Abstract
Inflammatory myofibroblastic tumours (IMTs), also known as inflammatory pseudotumours, include a diverse group of lesions characterised by inflammatory cell infiltration and variable fibrotic responses. Their occurrence in the breast is unusual. We present a case of an IMT of the breast in a 46-year-old woman who complained of a breast mass with palpable axillary lymph node. The initial clinical diagnosis was breast cancer, and the patient underwent a conservative excision with apparently negative margins and an axillary lymph node excisional biopsy. A histopathological examination showed the presence of myofibroblastic spindle cells with mixed inflammatory infiltrates, and the pathological diagnosis was IMT. Significantly, the case we present here is unique in showing anaplastic lymphoma kinase 1 (ALK1) overexpression and ALK1 gene amplification in IMT of the breast. Therefore, our case suggests that ALK1 gene amplification in IMT of the breast has important diagnostic and therapeutic implications.
Background
Inflammatory myofibroblastic tumour (IMT) is a rare lesion of unknown aetiology. IMT is classified as soft-tissue tumour by the WHO and defined as ‘a tumour composed of differentiated myofibroblastic spindle cells usually accompanied by numerous plasma cells and/or lymphocytes’.1 IMT has been reported in several anatomical sites. Although the lung is the most common site where IMT occurs, IMT also occurs in extrapulmonary anatomical locations including the mesentery, genitourinary system, retroperitoneum, gastrointestinal tract, liver, upper respiratory tract, mediastinum, central nervous system and pelvis.2 Notably, IMT occurs in the breast with no more than 15 cases reported in the literature so far. Owing to its rare occurrence, IMT in the breast is frequently overlooked by the physician, and is potentially overdiagnosed as a malignancy both clinically and pathologically. In this study, we reported an unusual case of IMT arising from the breast with anaplastic lymphoma kinase 1 (ALK1) overexpression, and described the clinical features, radiological and histopathological findings and treatment outcomes. Finally, we discussed the diagnostic features.
Case presentation
A 46-year-old Chinese woman presented with a tender breast mass only by physical examination for 2 days. She denied any history of trauma and long-term medication. There was nothing particular about her family history and social history. She gave birth to one boy and abortion once. Her medical history was unremarkable except for a pelvic inflammation which was diagnosed by a traditional Chinese physician. She took traditional Chinese drugs for a week but she could not remember the specific names of those drugs.
Differential diagnosis
Her physical examination revealed a small, firm, mobile, nontender mass at the upper outer quadrant of the right breast and a palpable lymph node in the right axilla. There was no inflammatory change in this area. The left breast was normal and there was no palpable nodule in the left axilla. Mammography showed the presence of a mass with a diameter of 1 cm, suspicious for malignancy in the upper outer quadrant of the right breast (figure 1). Clinically, the mass was diagnosed as a malignant tumour. Considering that the mass was too small, we decided to perform an excisional biopsy instead of ultrasound-guided core needle biopsy.
Figure 1.
Axial (A) and coronal (B) mammography of the right breast showing a soft tissue mass (arrows) in the external upper quadrant.
Treatment
The circumscribed lesion was excised for frozen section during operation. By pathological examination, the frozen section was diagnosed as carcinoma sarcomatodes. Then, extended excision was performed for a negative margin. The palpable lymph nodes in the right axilla also underwent excisional biopsy and the frozen section was confirmed to have chronic inflammation.

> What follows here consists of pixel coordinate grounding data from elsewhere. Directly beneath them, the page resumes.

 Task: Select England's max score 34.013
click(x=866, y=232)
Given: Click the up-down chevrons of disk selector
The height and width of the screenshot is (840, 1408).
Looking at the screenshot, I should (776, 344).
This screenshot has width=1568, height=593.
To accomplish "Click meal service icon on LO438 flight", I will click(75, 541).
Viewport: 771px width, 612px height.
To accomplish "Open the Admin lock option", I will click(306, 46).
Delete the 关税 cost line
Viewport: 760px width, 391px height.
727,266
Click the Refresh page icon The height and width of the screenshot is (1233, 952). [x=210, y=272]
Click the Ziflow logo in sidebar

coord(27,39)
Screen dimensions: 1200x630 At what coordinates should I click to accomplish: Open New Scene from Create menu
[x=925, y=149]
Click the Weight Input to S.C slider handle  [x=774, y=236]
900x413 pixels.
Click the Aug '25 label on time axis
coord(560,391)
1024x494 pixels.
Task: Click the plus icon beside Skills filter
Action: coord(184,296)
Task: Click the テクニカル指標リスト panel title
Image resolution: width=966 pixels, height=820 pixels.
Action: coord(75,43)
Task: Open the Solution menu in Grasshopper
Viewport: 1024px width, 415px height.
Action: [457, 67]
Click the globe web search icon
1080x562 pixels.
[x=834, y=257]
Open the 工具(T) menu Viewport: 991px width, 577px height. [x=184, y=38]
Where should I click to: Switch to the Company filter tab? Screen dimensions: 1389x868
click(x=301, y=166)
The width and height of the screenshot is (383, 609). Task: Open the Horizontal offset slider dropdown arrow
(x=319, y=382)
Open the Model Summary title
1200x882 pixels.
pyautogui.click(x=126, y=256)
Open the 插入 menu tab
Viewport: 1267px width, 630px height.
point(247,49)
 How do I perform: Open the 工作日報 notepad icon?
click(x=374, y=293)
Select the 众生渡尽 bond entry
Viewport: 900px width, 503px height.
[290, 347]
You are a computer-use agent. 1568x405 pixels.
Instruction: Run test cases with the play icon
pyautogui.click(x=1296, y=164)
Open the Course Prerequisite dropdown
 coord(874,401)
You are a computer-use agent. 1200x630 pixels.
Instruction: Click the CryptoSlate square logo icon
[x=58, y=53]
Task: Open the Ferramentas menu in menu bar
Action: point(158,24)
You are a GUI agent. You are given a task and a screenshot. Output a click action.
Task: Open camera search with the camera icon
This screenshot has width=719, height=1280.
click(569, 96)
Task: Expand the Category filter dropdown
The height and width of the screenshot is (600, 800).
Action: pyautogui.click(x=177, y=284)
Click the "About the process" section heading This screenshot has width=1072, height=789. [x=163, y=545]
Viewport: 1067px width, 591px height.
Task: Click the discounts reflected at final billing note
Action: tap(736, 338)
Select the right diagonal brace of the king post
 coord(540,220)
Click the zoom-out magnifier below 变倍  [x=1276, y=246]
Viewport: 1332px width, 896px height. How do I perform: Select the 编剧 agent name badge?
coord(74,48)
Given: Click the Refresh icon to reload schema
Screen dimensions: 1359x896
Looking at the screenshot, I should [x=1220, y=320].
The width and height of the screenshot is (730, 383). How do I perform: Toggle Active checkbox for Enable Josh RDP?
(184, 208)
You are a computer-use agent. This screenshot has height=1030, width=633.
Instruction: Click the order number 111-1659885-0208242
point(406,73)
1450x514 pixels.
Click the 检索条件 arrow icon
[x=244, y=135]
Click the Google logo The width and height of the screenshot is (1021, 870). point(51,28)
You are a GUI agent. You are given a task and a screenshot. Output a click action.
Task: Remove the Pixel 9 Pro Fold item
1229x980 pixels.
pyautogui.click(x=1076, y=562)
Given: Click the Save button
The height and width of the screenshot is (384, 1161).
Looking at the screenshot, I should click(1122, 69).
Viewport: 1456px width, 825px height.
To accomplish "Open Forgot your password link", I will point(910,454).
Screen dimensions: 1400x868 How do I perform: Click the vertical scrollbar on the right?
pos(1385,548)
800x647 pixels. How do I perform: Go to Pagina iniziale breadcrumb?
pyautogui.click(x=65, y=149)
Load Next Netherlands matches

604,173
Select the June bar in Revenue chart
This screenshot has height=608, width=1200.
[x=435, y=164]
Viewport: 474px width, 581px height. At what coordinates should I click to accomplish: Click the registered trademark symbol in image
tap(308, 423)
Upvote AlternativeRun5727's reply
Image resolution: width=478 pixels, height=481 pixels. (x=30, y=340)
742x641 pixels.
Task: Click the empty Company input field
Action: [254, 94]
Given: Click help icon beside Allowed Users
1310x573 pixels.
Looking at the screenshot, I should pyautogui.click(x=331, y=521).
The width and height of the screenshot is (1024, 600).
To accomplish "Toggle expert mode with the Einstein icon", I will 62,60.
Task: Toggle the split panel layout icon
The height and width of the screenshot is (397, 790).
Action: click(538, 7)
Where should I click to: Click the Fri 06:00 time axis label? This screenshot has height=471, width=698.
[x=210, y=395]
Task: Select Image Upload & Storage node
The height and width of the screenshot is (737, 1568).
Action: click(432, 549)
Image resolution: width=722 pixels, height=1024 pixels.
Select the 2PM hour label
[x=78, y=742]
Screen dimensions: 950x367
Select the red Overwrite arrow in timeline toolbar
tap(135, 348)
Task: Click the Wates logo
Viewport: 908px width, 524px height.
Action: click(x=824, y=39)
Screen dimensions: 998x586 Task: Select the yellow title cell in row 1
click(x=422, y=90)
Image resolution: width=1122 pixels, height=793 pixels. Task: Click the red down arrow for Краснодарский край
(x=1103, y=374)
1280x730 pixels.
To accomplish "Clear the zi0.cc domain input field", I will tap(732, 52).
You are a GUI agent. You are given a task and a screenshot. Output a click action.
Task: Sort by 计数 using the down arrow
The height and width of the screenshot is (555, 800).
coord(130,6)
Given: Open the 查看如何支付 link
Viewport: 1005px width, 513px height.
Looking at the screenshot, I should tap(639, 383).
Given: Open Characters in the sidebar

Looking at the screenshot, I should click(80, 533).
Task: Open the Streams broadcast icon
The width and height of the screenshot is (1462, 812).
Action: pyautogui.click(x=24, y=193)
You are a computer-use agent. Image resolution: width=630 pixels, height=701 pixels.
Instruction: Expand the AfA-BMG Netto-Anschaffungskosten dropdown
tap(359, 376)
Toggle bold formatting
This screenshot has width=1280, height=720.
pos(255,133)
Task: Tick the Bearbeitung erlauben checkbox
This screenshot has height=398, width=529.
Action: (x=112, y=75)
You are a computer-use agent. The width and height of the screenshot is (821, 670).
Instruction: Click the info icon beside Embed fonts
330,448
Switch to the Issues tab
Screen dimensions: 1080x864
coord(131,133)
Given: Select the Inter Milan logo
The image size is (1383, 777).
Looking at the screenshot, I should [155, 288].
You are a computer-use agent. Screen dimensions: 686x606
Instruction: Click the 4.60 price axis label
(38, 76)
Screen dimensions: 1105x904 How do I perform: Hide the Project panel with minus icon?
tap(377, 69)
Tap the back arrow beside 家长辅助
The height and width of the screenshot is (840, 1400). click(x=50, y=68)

Grossly, the lesion was a well-circumscribed grey-tan nodule measuring 1.1×0.5×0.8 cm within a fibro-fatty breast tissue rim. Necrosis and haemorrhage were not found. The specimen was fixed in 10% buffered formalin, embedded in paraffin wax and sectioned at 5 μm. Then, the sections were analysed by haematoxylin staining and eosin staining and routine immunohistochemistry staining.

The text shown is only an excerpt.